Figures from the UK’s National Creutzfeldt-Jakob Disease Surveillance Unit show that at the end of last month there had been 167 deaths from vCJD in the UK, with the peak (28 cases) occurring in 2000.

In the US, to date there have been just three cases of BSE (one imported) and three deaths from vCJD, but two of these three deaths were likely cases of exposure in the UK, while the other was a recent immigrant.

Not to say that American been is entirely safe, but the danger is not mad cow disease. Just the other day a US meat company issued a recall for a huge batch of ground beef following two cases of fatal E-coli poisoning, a disturbingly common occurrence. Assuring food safety is one vital task of government in general, particularly when importing food from abroad, where standards may not be the same. But since the food safety issues here are largely fabricated (no-one has even mentioned the far more serious risk of E-coli), it is clearly about politics.

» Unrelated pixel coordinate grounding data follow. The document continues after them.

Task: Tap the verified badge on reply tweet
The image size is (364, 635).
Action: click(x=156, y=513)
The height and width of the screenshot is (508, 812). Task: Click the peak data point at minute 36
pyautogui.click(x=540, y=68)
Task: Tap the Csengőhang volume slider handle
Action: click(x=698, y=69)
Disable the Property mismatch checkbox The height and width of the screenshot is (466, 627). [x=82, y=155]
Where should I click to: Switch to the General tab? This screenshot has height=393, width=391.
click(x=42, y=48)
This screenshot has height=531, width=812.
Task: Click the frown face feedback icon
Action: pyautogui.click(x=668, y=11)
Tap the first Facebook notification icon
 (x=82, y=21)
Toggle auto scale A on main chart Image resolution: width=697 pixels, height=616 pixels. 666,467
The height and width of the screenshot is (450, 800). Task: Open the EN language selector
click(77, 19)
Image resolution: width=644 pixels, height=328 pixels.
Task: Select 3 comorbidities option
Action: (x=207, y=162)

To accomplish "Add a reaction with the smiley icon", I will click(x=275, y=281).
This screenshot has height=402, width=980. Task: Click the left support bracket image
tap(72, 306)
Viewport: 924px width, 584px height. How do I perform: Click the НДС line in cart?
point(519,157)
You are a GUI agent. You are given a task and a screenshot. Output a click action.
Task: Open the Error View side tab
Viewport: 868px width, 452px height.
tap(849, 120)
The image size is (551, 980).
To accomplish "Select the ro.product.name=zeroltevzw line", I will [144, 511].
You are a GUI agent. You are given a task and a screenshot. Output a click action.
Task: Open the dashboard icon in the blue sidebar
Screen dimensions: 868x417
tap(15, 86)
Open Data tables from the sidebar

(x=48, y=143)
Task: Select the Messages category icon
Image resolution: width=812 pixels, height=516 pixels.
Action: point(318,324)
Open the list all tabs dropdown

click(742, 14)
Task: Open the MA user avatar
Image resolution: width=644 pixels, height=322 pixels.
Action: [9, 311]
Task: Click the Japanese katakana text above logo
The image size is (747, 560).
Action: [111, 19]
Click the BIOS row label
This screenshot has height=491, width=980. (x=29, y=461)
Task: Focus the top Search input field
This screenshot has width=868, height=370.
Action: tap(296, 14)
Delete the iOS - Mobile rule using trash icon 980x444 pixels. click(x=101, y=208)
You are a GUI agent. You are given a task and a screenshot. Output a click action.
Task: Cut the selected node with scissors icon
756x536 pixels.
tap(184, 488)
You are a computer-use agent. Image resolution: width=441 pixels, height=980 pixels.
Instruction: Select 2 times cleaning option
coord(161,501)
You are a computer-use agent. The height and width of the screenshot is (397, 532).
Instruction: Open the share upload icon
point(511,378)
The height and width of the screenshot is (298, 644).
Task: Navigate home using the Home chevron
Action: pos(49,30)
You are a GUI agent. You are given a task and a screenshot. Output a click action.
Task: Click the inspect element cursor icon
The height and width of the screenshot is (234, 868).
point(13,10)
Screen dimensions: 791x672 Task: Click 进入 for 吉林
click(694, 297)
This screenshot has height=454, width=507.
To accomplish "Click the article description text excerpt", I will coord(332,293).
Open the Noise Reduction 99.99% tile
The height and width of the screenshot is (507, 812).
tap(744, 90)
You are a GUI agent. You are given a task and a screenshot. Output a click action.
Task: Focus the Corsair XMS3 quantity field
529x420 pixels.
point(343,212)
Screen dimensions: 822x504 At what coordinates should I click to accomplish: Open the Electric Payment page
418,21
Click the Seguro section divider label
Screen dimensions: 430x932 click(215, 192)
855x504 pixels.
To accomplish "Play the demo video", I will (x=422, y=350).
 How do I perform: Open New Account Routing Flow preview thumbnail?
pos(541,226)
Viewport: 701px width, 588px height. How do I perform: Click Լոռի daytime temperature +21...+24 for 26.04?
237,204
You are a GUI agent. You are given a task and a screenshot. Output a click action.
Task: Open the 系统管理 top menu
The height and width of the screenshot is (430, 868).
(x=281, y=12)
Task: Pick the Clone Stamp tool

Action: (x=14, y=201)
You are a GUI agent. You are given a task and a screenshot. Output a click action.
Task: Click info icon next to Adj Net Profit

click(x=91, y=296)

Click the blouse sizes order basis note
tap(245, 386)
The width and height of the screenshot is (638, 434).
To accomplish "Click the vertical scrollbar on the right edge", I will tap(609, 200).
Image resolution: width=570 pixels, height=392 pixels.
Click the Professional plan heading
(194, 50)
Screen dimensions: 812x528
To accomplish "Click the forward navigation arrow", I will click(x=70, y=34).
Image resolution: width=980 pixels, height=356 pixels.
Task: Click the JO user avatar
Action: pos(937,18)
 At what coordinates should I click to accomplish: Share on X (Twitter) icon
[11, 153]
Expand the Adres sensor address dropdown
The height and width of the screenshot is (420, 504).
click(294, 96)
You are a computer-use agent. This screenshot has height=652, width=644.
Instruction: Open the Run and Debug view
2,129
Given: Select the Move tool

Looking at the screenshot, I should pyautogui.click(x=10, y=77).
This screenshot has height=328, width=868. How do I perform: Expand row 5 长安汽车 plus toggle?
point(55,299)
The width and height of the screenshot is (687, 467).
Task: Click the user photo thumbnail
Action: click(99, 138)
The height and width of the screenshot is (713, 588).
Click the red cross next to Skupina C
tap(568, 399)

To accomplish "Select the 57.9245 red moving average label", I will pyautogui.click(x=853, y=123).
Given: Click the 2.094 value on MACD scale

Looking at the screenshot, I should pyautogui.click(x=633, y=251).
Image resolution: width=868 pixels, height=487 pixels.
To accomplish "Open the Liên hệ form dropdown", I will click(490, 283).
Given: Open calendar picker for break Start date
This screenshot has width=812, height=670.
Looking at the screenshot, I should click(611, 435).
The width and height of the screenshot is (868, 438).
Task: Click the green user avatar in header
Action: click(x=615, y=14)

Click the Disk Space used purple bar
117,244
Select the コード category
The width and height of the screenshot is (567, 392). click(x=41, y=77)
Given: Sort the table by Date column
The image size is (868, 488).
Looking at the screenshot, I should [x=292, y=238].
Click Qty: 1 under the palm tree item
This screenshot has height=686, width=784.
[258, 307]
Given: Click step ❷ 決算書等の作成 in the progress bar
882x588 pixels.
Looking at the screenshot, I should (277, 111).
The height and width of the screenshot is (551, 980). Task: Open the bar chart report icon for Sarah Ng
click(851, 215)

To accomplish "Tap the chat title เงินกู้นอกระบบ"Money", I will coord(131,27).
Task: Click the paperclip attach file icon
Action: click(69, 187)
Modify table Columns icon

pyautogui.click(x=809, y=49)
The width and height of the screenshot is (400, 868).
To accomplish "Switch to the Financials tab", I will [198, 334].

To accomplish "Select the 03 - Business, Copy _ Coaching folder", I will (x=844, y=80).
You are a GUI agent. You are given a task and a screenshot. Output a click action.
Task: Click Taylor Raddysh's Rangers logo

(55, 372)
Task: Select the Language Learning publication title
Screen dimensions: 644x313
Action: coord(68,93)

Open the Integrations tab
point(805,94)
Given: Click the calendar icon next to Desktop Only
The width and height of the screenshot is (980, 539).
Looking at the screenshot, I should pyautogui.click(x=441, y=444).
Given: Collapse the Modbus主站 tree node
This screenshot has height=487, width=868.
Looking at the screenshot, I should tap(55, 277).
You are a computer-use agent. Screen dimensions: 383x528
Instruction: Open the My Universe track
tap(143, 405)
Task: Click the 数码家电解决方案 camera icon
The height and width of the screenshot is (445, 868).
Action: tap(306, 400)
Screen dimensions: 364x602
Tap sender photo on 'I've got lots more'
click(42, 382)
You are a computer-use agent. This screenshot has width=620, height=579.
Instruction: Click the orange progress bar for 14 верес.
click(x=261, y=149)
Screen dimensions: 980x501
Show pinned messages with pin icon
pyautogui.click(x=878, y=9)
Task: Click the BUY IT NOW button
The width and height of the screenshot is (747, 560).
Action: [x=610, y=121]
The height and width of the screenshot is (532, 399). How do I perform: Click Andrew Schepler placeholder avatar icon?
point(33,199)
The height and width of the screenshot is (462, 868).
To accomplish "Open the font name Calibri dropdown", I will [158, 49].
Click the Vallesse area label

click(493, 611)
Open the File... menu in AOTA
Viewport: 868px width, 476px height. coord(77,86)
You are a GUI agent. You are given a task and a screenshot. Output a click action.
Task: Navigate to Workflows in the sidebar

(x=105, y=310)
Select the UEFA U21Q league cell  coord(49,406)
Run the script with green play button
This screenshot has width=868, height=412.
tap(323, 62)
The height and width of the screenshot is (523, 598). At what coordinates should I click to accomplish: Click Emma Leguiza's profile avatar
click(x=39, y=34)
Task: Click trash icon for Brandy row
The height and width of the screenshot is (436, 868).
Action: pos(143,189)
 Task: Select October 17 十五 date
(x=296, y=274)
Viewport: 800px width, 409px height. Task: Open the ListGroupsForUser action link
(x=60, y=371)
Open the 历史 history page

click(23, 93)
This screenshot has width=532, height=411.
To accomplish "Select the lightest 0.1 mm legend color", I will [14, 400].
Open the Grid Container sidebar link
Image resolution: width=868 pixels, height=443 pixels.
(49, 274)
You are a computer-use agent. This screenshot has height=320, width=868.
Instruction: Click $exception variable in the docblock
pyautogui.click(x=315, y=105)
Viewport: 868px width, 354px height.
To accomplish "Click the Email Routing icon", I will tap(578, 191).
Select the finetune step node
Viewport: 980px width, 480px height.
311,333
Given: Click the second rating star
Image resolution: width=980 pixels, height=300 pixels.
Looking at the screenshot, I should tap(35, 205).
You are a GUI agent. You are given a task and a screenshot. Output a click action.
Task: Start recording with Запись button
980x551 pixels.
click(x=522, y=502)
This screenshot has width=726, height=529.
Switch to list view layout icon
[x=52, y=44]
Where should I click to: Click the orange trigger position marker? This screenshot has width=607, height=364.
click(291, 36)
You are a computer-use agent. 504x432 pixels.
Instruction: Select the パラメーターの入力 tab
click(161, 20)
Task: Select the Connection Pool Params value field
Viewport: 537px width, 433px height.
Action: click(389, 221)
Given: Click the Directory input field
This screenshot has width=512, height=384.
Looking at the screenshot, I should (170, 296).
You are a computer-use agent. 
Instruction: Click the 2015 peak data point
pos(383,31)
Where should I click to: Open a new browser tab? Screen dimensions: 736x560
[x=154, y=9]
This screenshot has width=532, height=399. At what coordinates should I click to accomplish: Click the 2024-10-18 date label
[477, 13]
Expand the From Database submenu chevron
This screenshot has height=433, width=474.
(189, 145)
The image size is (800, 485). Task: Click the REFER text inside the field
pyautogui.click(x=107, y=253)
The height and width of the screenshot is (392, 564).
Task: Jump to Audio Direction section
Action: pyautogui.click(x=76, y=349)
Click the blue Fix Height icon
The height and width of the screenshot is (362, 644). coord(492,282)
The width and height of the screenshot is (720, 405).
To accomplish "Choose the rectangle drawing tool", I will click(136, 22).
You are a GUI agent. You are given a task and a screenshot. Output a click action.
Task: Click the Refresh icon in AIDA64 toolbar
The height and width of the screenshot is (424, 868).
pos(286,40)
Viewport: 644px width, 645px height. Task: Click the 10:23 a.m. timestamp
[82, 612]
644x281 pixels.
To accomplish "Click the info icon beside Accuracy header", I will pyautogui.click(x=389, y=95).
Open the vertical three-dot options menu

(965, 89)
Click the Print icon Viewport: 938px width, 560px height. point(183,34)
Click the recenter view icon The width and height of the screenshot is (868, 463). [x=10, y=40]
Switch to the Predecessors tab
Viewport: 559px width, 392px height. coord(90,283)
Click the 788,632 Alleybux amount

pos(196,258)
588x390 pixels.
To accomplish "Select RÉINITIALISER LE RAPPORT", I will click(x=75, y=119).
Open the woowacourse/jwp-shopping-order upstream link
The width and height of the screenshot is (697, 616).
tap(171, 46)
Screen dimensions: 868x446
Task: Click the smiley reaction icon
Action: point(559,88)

While the debate over US beef has similarly gone well beyond the realm of science into political theatre, the issue is not anti-American or Taiwan’s relationship with the United States. No, instead, as with almost every contentious issue on the island nation, it comes back to Taiwan’s hyper-partisanship, so extreme that it almost makes American political arguments look reasonable. (Well, maybe not America…)

The details are too complex and boring to get into, but the short version is that the KMT (Chinese Nationalist Party) government pushed through an unpopular accord over US beef in a attempt to curry favor for more important issues, while on the other side the opposition and pro-independence DPP (Democratic Progressive Party) is making ridiculous claims about the danger of US beef in a cynical attempt to peg the KMT as anti-democratic incompetents that are willing to trade public safety for a minor diplomatic advantage. However true such an assessment of the KMT may be overall, their opponents are being unfair in this particular case.

The beef issue has been a sticking point for US diplomats in several countries, due to the strength of the US agricultural interests that benefit from such exports, and in Taiwan specifically, eliminating the ban on US beef is widely considered to be one of several precondition for granting Taiwanese the visa-free entry status that has been rumored for a couple of years now. I also want to repeat that the idea of caving to US pressure is in and of itself not as much of an issue here as in many other countries, as both sides want stronger ties with the US in terms of trade, military, and diplomacy. However, the real issue, as always, is China. Since Ma took office the KMT led government has been promoting a series of pacts with the Communist governed People’s Republic across the strait, and the Taiwanese opposition has been far from happy, claiming (with some merit) that such pacts tend to favor China more than Taiwan, and promote economic and cultural integration that will eventually lead to political integration along the lines of Hong Kong. It is in this context that the protests over US beef must be considered.

As yesterday’s Taipei Times editorial states:

The government’s atrocious handling of the expansion of US beef imports — opaque, peremptory and confused, regardless of the merits of the products — is becoming a real cause for concern in terms of the bigger picture: cross-strait detente, and particularly a proposed economic pact with China.

[…]

One legacy of the US beef controversy is that many more people have little or no confidence in the government’s ability to negotiate with China without jeopardizing Taiwan’s interests.

[…]

Once again, this cavalier attitude toward ordinary people only raises suspicion as to how open and trustworthy any agreements between this China-friendly government and Beijing will be.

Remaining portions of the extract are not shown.